Gold Heads for Bear Market as Investors Weigh Holdings, Recovery



Gold fell for a fourth day, nearing its first bear market since 2008, as investors reduced asset holdings amid optimism a global economic recovery will curb demand. 

Gold for immediate delivery declined as much as 0.2 percent to $1,551.05 an ounce and was at $1,553.80 at 8:11 a.m. in Singapore. Prices touched $1,540.29 yesterday, the lowest since May 30, and are set for a second weekly drop. Bullion tumbled 18.2 percent from a record close of $1,900.23 in September 2011, nearing the 20 percent that typically defines a bear market.

Holdings of gold-backed exchange-traded products are down 7.5 percent this year to the lowest since August, data compiled by Bloomberg show. If ETPs outflows gain momentum, prices are likely to struggle in the coming sessions until a new catalyst emerges, Barclays Plc said yesterday. The bull market in equities entered its fifth year last month, with the S&P 500 more than doubling from its bottom in 2009.

“There seems to be an overarching sense of complacency about the world economic picture at the moment,” said Gavin Wendt, a director at Mine Life Pty. in Sydney. “There’s a pervading view that gold’s run is over, get out of gold and start putting your money into the share market.”
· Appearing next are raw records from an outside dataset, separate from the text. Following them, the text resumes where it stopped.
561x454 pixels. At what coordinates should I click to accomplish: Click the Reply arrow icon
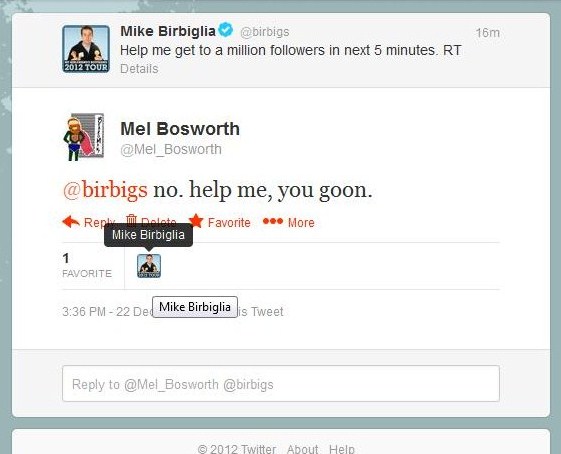pos(71,222)
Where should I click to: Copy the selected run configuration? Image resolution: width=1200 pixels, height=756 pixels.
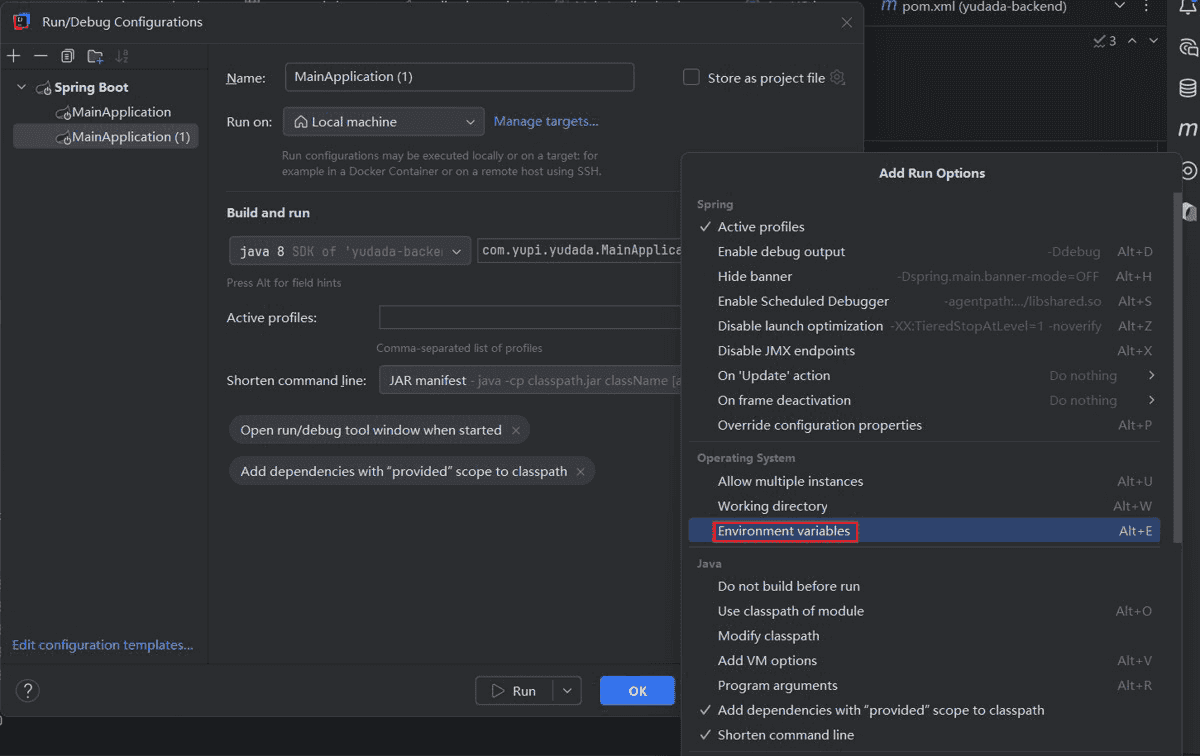pos(67,56)

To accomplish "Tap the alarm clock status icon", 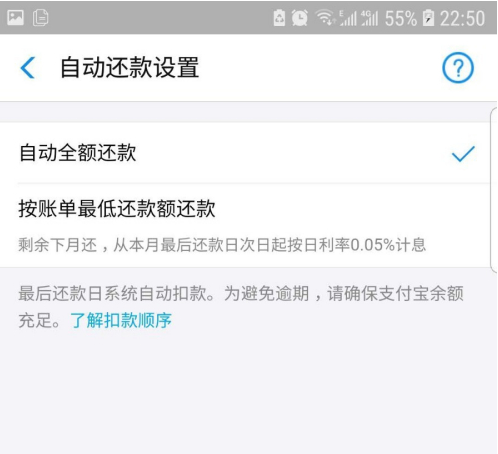I will [x=300, y=18].
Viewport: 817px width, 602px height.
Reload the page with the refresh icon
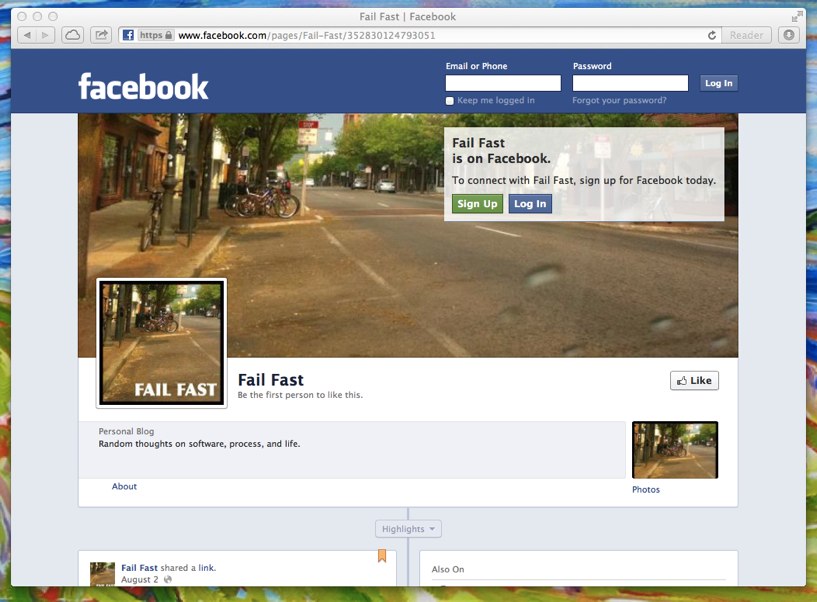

Gold ETPs stood at 2,435.35 metric tons yesterday, according to data compiled by Bloomberg. The Standard & Poor’s 500 Index (SPX) rose to a record on April 2, after rallying 10 percent in the first quarter as gold dropped 4.6 percent.

Gold for June delivery was little changed at $1,552 an ounce on the Comex in New York. Prices dropped to $1,539.40 yesterday, the lowest for a most-active contract since May 30.